Material supplied:

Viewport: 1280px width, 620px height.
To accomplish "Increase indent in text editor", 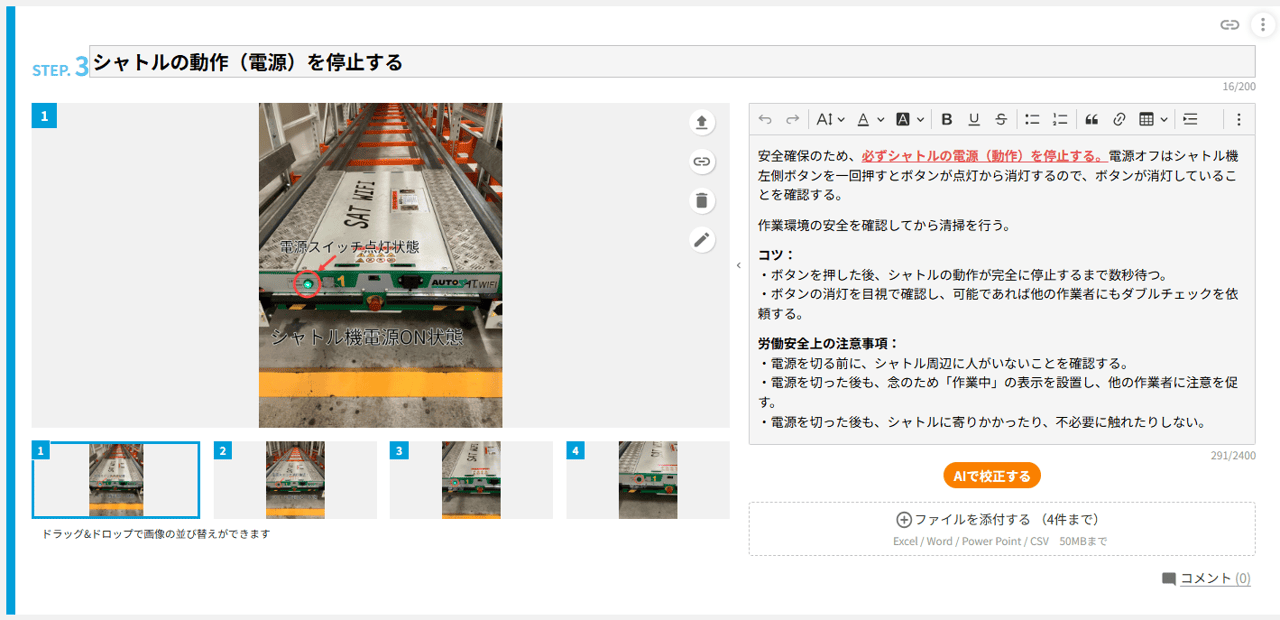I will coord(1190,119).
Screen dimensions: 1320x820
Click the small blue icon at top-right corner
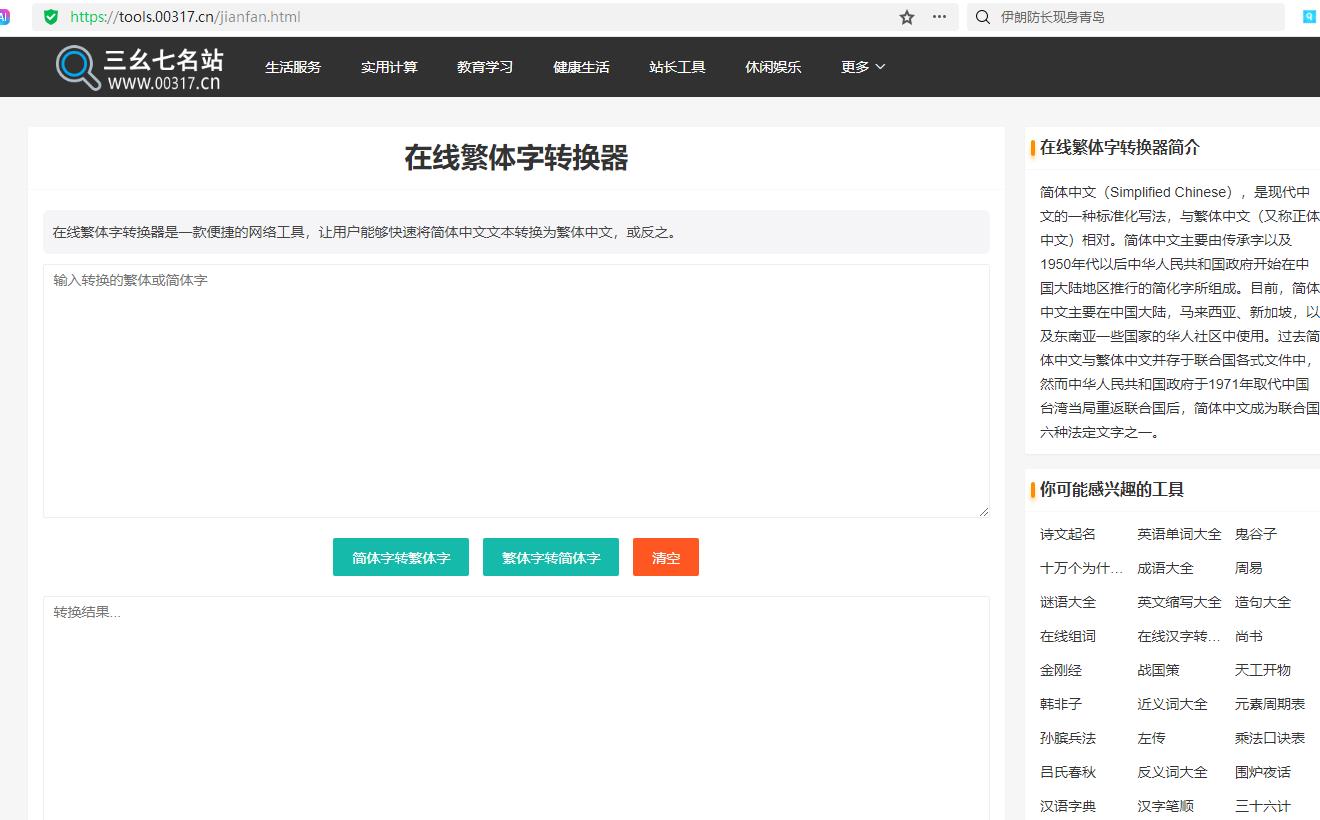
* * *
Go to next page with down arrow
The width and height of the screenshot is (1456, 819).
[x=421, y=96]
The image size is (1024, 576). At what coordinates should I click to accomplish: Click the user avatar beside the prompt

What you need to do: Copy out the entries starting at the line containing "Screen dimensions: 1320x820" and ending with the line containing "Click the small blue icon at top-right corner", keeping every character as it stands.

The completed task:
Screen dimensions: 1320x820
Click the small blue icon at top-right corner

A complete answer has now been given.